Now for simplicial sheaves, there is an obvious way to define the correct notion of a "local equivalence of simplicial presheaves": it should just be a map which, locally in the topology, is a weak equivalence of simplicial sets. So the category of simplicial sheaves, whatever it is, should be the localization (preferably in the $\infty$-categorical sense) of the category of simplicial presheaves at these maps. Hypercovers are special cases of local equivalences, and it turns out that there are enough of them: localizing at hypercovers gives you the same category of sheaves. If you localize only at Cech covers, however, you get something different.
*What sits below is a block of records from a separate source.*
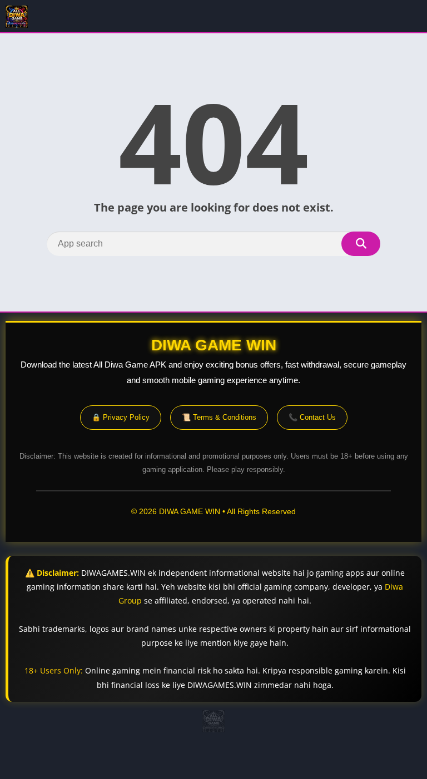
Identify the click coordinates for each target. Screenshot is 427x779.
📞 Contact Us (312, 417)
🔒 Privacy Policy (121, 417)
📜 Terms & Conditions (219, 417)
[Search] (360, 244)
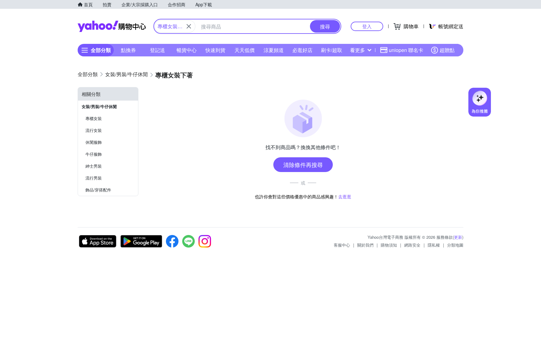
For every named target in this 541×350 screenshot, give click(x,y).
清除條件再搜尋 (303, 164)
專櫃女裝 (93, 118)
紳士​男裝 (93, 166)
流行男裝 (93, 178)
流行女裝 (93, 130)
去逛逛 (344, 196)
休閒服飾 (93, 142)
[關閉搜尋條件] (189, 26)
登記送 (157, 50)
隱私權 (434, 245)
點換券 (128, 50)
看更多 (357, 50)
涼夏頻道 (274, 50)
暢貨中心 (187, 50)
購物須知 (389, 245)
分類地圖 (455, 245)
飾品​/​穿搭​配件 (98, 190)
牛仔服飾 (93, 154)
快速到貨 (215, 50)
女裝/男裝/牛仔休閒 (99, 106)
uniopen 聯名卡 (406, 50)
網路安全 (412, 245)
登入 (367, 26)
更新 (458, 237)
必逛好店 (302, 50)
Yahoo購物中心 (112, 26)
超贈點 (447, 50)
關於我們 (365, 245)
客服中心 (342, 245)
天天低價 (244, 50)
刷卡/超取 (331, 50)
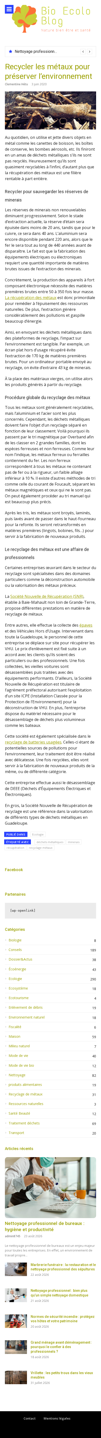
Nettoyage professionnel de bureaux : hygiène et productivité (44, 1226)
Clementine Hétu (16, 84)
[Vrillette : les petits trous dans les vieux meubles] (16, 1377)
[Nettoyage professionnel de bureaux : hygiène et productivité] (50, 1187)
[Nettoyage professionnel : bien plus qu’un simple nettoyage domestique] (16, 1295)
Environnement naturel (27, 1017)
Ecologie (38, 834)
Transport (16, 1133)
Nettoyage (17, 1075)
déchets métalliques (50, 842)
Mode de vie (18, 1055)
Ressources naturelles (26, 1104)
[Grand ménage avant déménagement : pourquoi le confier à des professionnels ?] (16, 1347)
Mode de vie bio (21, 1065)
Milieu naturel (19, 1046)
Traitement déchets (24, 1123)
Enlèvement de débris (26, 1007)
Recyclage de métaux (25, 1094)
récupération (15, 847)
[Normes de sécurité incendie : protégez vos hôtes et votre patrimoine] (16, 1321)
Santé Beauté (19, 1113)
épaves (85, 625)
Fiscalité (15, 1027)
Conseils (15, 950)
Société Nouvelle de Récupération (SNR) (46, 596)
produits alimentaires (25, 1084)
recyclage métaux (40, 847)
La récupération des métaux (30, 297)
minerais (73, 842)
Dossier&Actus (20, 959)
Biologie (15, 940)
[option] (53, 51)
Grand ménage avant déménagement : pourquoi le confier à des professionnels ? (61, 1346)
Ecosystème (18, 988)
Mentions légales (57, 1418)
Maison (14, 1036)
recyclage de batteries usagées (33, 742)
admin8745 (12, 1236)
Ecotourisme (19, 998)
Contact (30, 1418)
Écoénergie (17, 969)
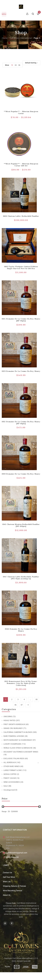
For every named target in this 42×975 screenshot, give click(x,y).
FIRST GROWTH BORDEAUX (14, 724)
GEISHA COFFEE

This is why for example Cech cohomology does not always coincide with sheaf cohomology (and any site in which they disagree gives you an example where the Cech localization is different), but sheaf cohomology is always the same as hypercover cohomology.
This paper by Dugger, Hollander, and Isaksen, is a good reference for hypercovers. Theorem 6.2 is the fact that I mention above.
EDIT: I was wrong when I mentioned Cech cohomology above. Cech cohomology has nothing to do with either localization (see this relevant nForum post).